Dear (name),
My heartfelt thanks for the feedback from so many of you. Our give and take enhances spread of the message about poor mental health care. Keep your ideas coming. Thanks also to those who have encouraged friends and colleagues to sign up on my website (robertcsmithmd.com). The Prometheus Books copy editor now has the book manuscript, and we are progressing toward publication in March 2025.
Today, I want to address an issue of particular importance to everyone but especially those with mental health problems: loneliness and social isolation. The revered seventeenth-century English scholar, poet, and cleric, John Donne (1572-1631), best articulated why loneliness is so devastating, “No man is an island, entire of itself; every man is a piece of the Continent, a part of the main.”
The recent US Surgeon General’s Report by Dr. Vivek Murthy (https://www.hhs.gov/sites/default/files/surgeon-general-social-connection-advisory.pdf) underscores how crucial our social connections are, not just to our social lives but also to our mental and physical well-being. Frighteningly, Dr. Murthy tells us that one of every two US citizens experienced loneliness before the COVID-19 pandemic, which, as you know, markedly worsened Americans’ sense of isolation. For example, the Kaiser Family Foundation reported an 11 percent occurrence of depression and/or anxiety before COVID-19 in 2019. Frighteningly, it rose to the range of 40 percent by 2020, early in the pandemic. This means that the virus-induced isolation led to a new mental disorder in over 80 million Americans—mostly cared for by untrained clinicians (if they received any care). And the adverse impact did not disappear when the isolation cleared at the end of the pandemic in 2023: 49.9 percent of young adults continued to experience depression and/or anxiety. Not surprising, especially with 47 percent of the US population in shortage areas for mental health care, 90 percent of Americans believe we have a bona fide mental health crisis.

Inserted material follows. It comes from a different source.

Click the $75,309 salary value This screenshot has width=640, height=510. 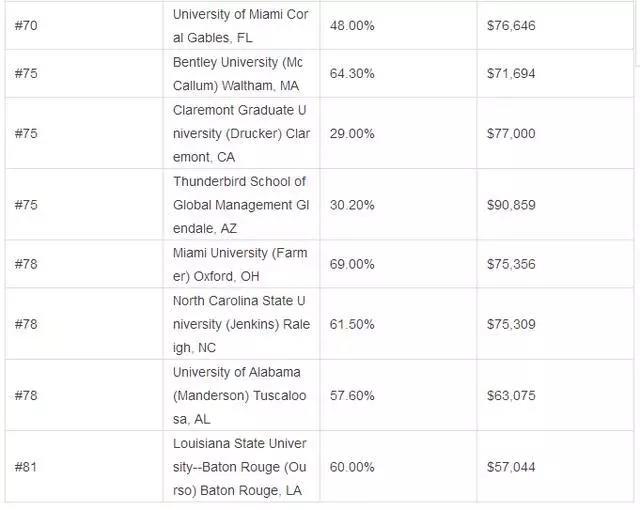point(511,324)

Halder: Humans Need Connections (CC0)
Loneliness and social isolation also have consequences beyond depression and other mental illnesses. They lead to increased physical disease problems with a greater risk for cardiovascular disease, dementia, stroke, and premature death. How big a risk factor? The mortality impact of loneliness matches that incurred from smoking 15 cigarettes per day. That’s a greater risk than obesity and physical inactivity.

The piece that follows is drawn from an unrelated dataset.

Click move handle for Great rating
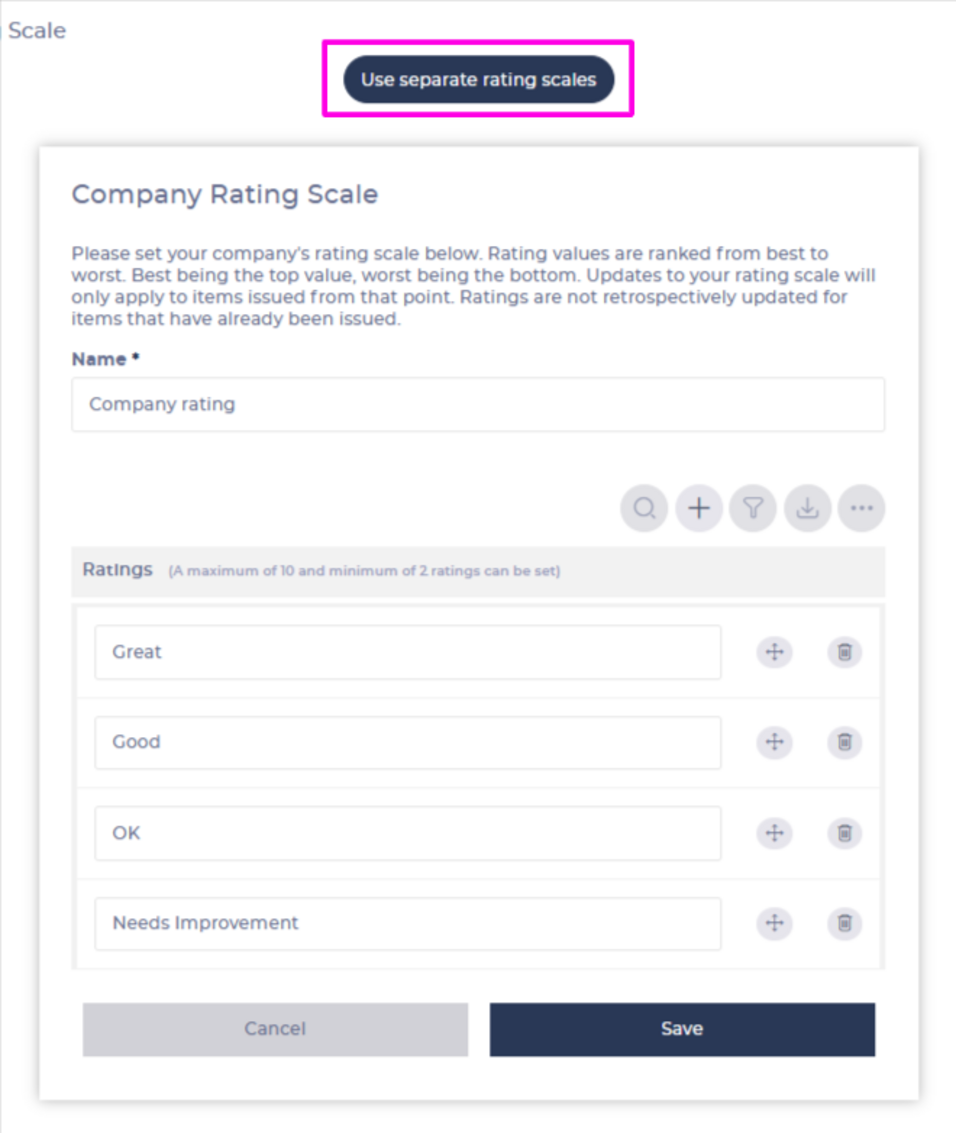This screenshot has width=956, height=1133. pyautogui.click(x=773, y=653)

What can we do individually? In addition to talking to a lonely or isolated person and expressing empathy, we can be even more effective by touching, recalling that’s how we were comforted as infants. Because a baby doesn’t have meaningful language until about 4 years of age, its relationships with mother and others occur primarily by touch and other nonverbal means. They nonverbally express their needs—crying—to achieve the response of a soothing touch. Even after that age, though, the comforting impact of touch remains implanted in our psyches. A recent research study from Nature Human Behavior (https://www.ncbi.nlm.nih.gov/pubmed/38589702) describes how critically important human touch is to both mental and physical health. In a meta-analysis of 137 studies that evaluated nearly 13,000 individuals, the researchers found touching especially effective for assuaging pain, depression, and anxiety in adults; and for enhancing weight gain in newborns. The type of touching made little difference, but its frequency directly related to the benefit (although it should not be prolonged). Perhaps surprising, knowing the toucher made little difference in adults and children, while familiarity with the toucher (mother) was critical in newborns. Finally, men experienced less benefit from touching than women. Tabakpolska: Mother and newborn (CC0)

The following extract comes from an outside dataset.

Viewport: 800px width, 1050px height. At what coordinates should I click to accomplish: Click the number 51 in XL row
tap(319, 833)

Back to Dr. Murthy. In a refreshing departure from the usual federal report, he takes a personal direction. He asks us to pay better attention to one another, to look out for others’ needs, and to value our relationships. To quote him, “Our individual relationships are an untapped resource—a source of healing hiding in plain sight. They can help us live healthier, more productive, and more fulfilled lives. Answer that phone call from a friend. Make time to share a meal. Listen without the distraction of your phone. Perform an act of service. Express yourself authentically.” And, we can add, don’t hesitate to touch. Shaking hands, a pat on the back or arm, and a gentle embrace can go a long way.
Take care and be well. Give someone a hug!